One of the great things about the net is discovery. I had just finished reading several books about the great airman who guided the air corps through WW II and got to thinking about my own experiences in SEA so I searched for EC-47 and there I found your wonderful website, too good to be true. Here is a little bit of my story as Prong 21.

I reported to the 361st as a First Lt. pilot in Mar 69. The unit was still at Nha Trang. By the time I made Capt I was an instructor pilot and served as the ass't training office and was also the movement coordinator for the unit relocation to Phu Cat. Everyday the squadron give me two birds that we had stripped the rear stations out of. During the day we'd fill them with all our squadron stuff and when a crew got back from a normal mission we put them in the cargo bird and send them north. We'd fly two to four loads a day up to Phu Cat. When it was all over, it took about 40 sorties. We moved everything we owned on those flights except engine stands and the commander's jeep. The jeep went by boat only after I gave up trying to get it through the C-47 cargo doors. I knew they did it in WW II but we just couldn't the jeep to swing around of the tines of the forklift correctly.

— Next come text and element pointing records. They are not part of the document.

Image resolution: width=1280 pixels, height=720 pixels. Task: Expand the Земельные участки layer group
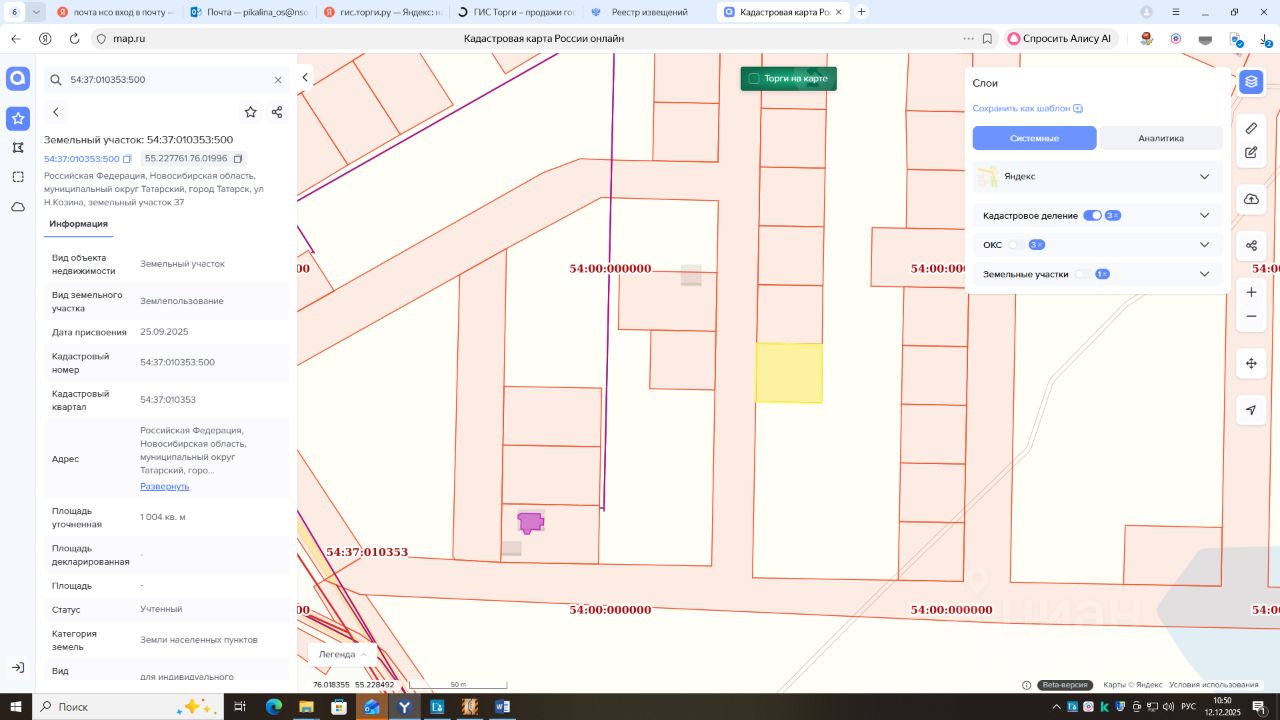pyautogui.click(x=1204, y=274)
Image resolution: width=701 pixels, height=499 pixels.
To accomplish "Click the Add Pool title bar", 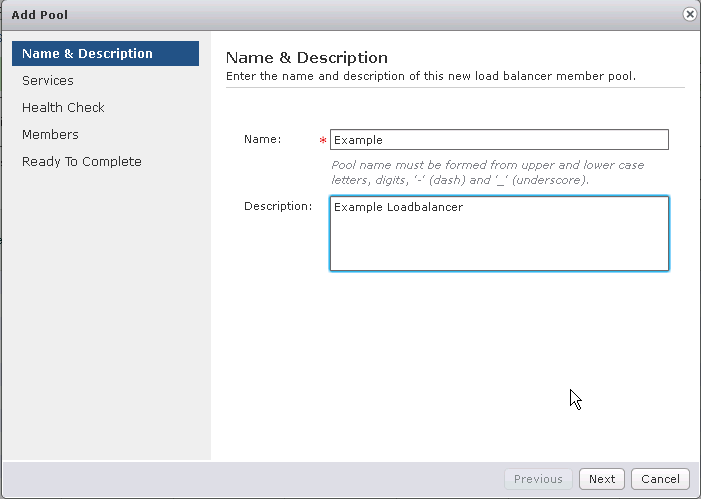I will pos(340,15).
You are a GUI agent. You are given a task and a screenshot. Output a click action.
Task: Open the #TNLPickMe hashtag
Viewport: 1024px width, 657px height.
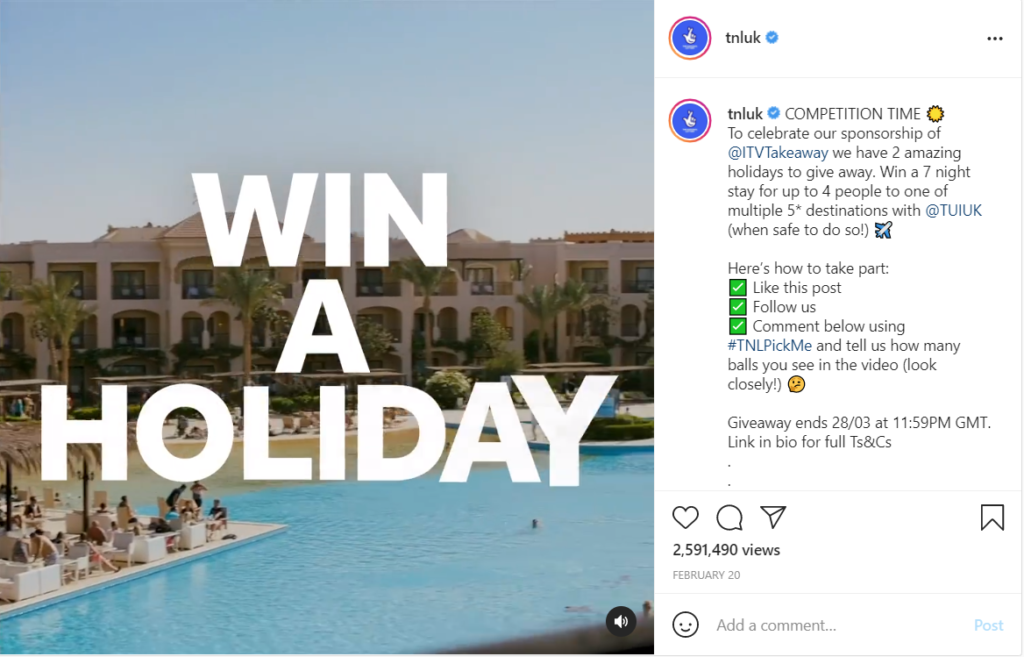coord(770,345)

My favorite move story was about finding bed sheets. Phu Cat said they didn't have any and Nha Trang said we couldn't take the ones we had. One of the flight engineers went to work on the problem. In about a week he came to me and said to send an empty airplane to Dalat where a Vietnamese Army unit had hundreds of sheets that had never been unpacked. The South Vietnamese want to trade their sheets for a U.S. Army 2.5 Ton truck. We got the truck from a U.S. Marine outfit by trading them a bunch of aircraft tools. We got the tools from squadron maintenance section. I didn't want to know how the Marines got the truck and I never ask who drove the truck up to Dalat. I hope it was a marine.

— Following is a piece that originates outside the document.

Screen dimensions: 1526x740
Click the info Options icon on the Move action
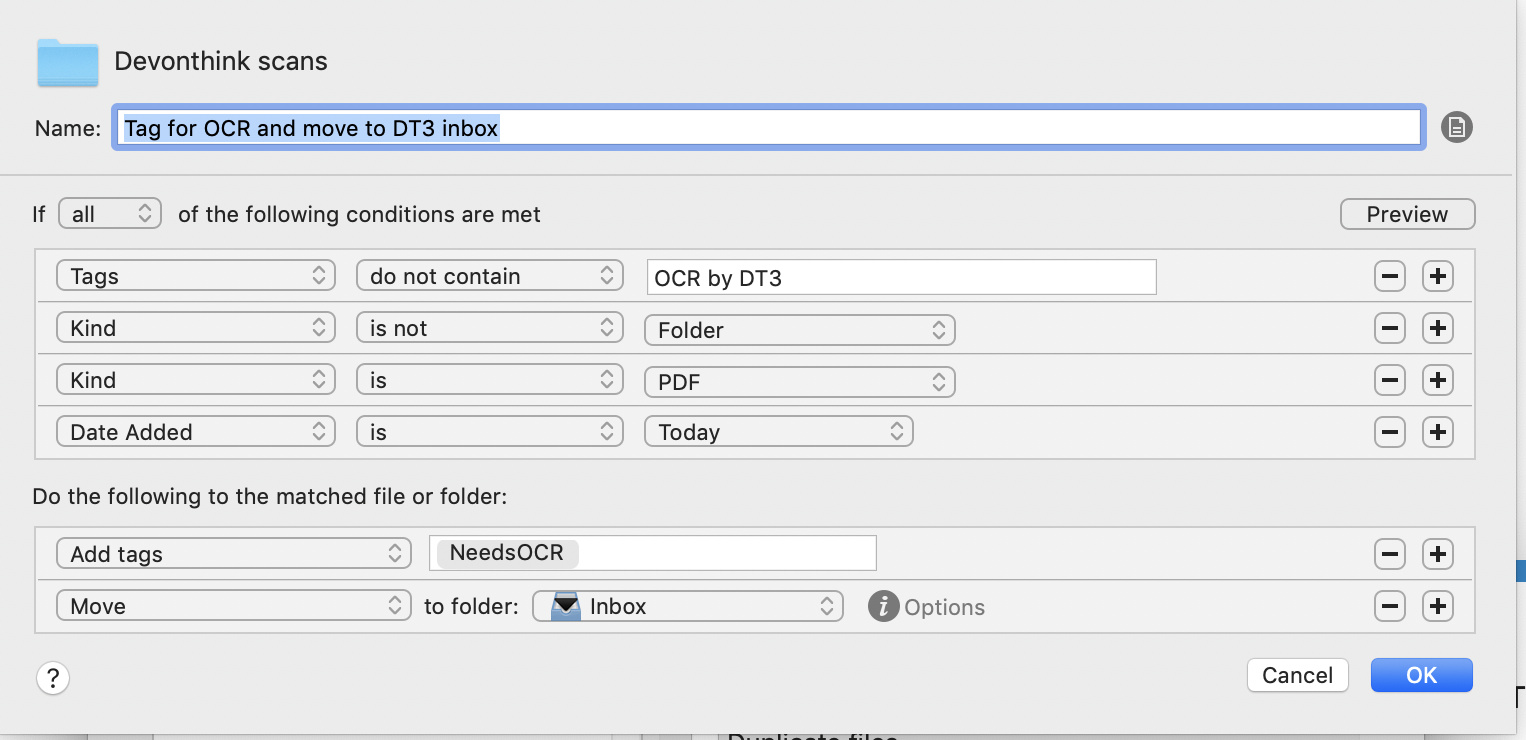[x=883, y=606]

At Phu Cat I became a Standardization and Evaluation Flight Examiner and served in that capacity until returning to the States in Mar 70, While at Phu Cat my first in country navigator was killed when one of our birds lost the primary power converter on an instrument approach back into Phu Cat one afternoon. The plane was under radar control at about 1500 ft less than 10 miles from the end of the runway. The problem was they where right in the edge of a thunderstorm when they lost power to the flight instruments. The weather was rough for the next week and or commander Lt Col Kennedy and the recover team had a difficult time finding our crews' remains. I'm so thankful you had the crews' names on your website. It took the squadron about two weeks to settle down after this accident. It was the rainy season and we would spend a good deal of each 8 hour mission flying IFR. None of us wanted to do that considering the accident and the unlikely ability to fix targets under these kind of weather conditions.

Because of the accident there was a safety of flight field modification implemented. You may remember that the alternate converter was in the tail of the aircraft and the nav or flight engineer had to back to activate the unit if the primary failed. I think the modification called for the activation switch to be moved up to the front compartment.

I have good memories of that year in SEA. During my tenure with the 361st we didn't do a yearbook but your site had both the one just before and after my time. Thanks for the memories.

After my assignment on the EC-47 I returned when back to MAC as a C-141 pilot and spent the rest of my career in that command serving as a stan eval pilot in a squadron, numbered air force, Hq MAC and then moved into the rated supplement as both a Security Police commander and aircraft maintenance squadron commander. After the Air War College in 1983 I become the Director of Assignments for MAC and then went to the Pentagon as the Director of the Personnel Plans Division. When I hit 20 years I retired and become a Baptist minister. I've since retired again and just garden.